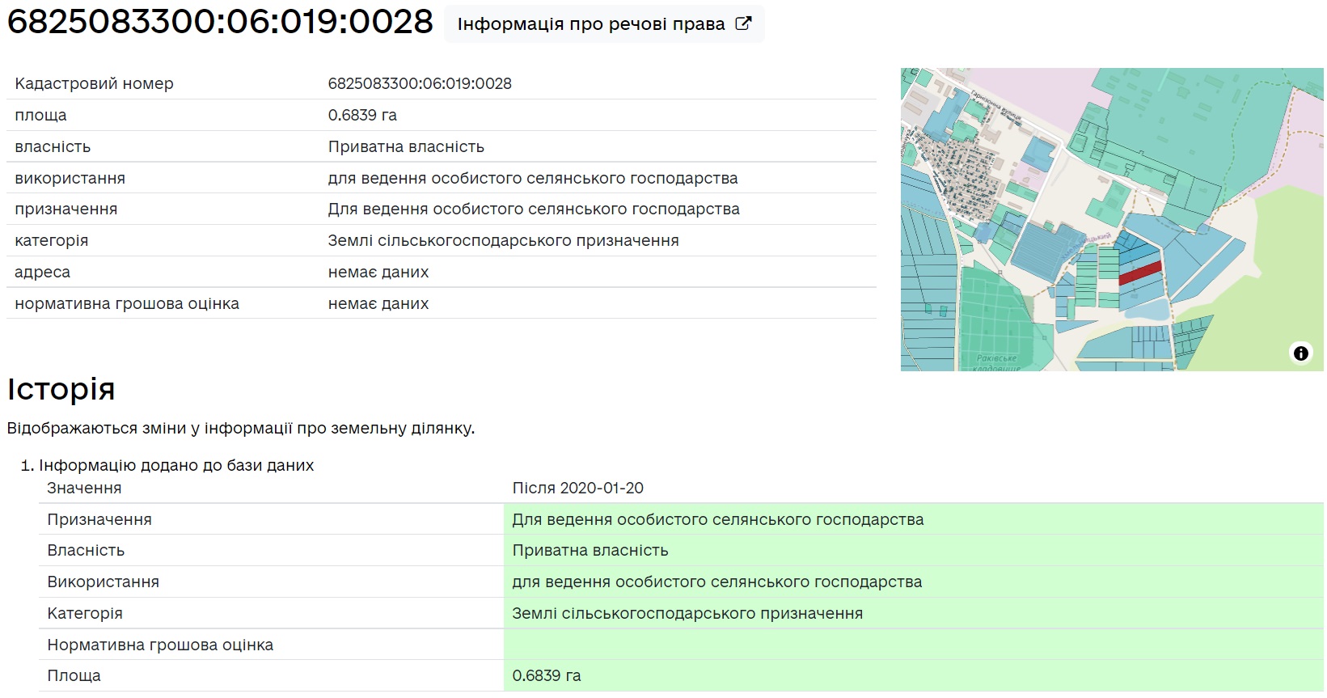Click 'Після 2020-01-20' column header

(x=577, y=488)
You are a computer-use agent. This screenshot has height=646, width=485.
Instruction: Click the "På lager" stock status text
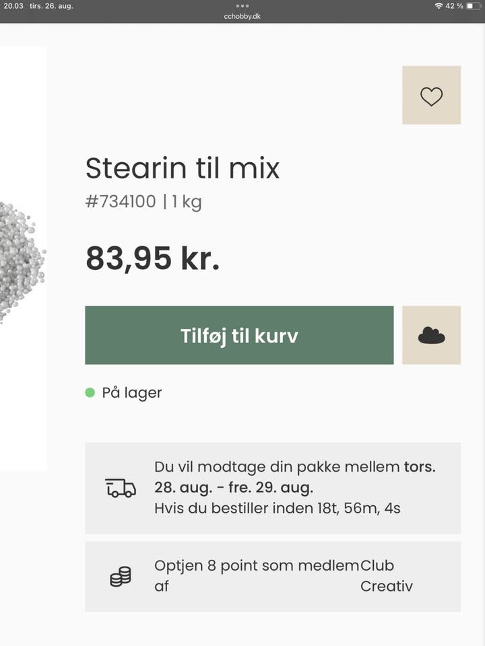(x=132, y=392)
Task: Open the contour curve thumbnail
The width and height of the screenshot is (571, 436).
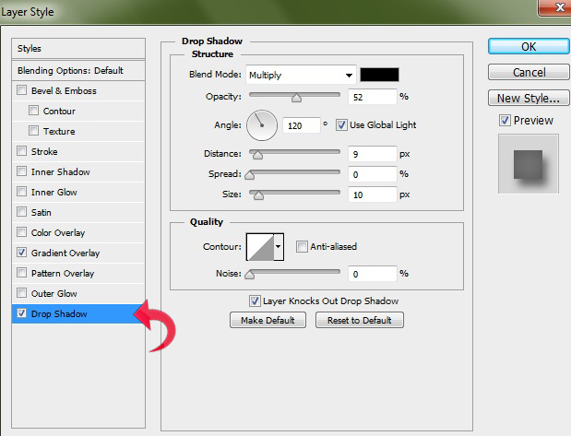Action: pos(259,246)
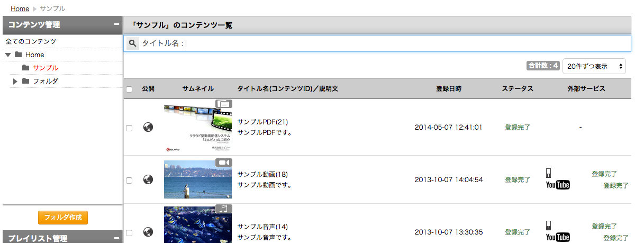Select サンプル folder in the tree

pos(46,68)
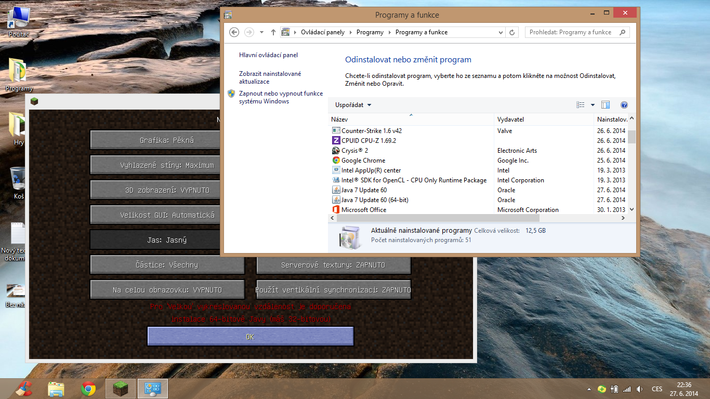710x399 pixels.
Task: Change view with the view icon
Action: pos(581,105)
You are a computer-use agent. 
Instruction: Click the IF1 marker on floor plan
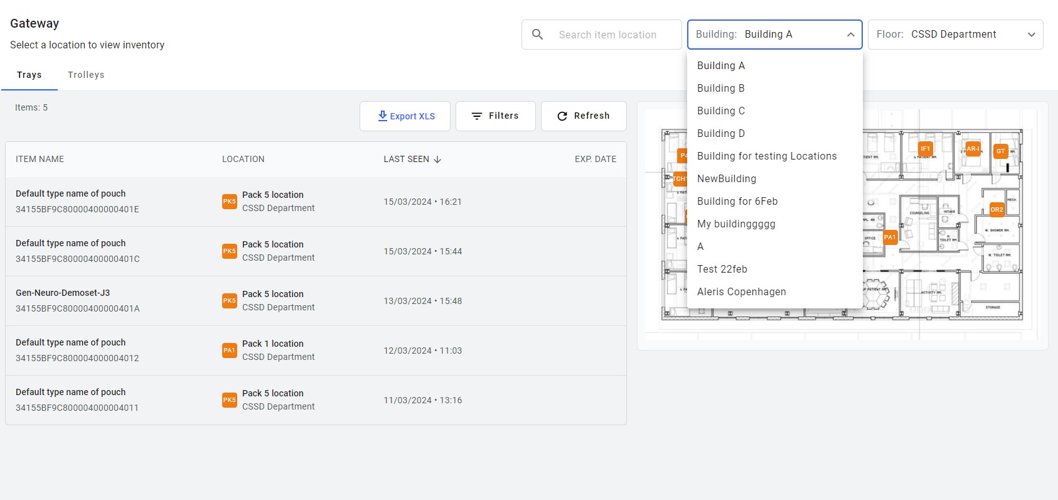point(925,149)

◆ ◆ ◆ ◆

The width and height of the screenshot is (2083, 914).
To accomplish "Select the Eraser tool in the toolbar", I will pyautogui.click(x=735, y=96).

◆ ◆ ◆ ◆

Directions: Copy the rows between the line containing "Click 'Після 2020-01-20' column header" and the line containing "Action: pos(581,105)", inclusive, and leave the pictures out of your answer.

Finished answer:
Click 'Після 2020-01-20' column header

(x=577, y=488)
You are a computer-use agent. This screenshot has height=646, width=485.
Instruction: Click the "På lager" stock status text
(x=132, y=392)
Task: Open the contour curve thumbnail
The width and height of the screenshot is (571, 436).
Action: pos(259,246)
Select サンプル folder in the tree

pos(46,68)
710x399 pixels.
Task: Change view with the view icon
Action: pos(581,105)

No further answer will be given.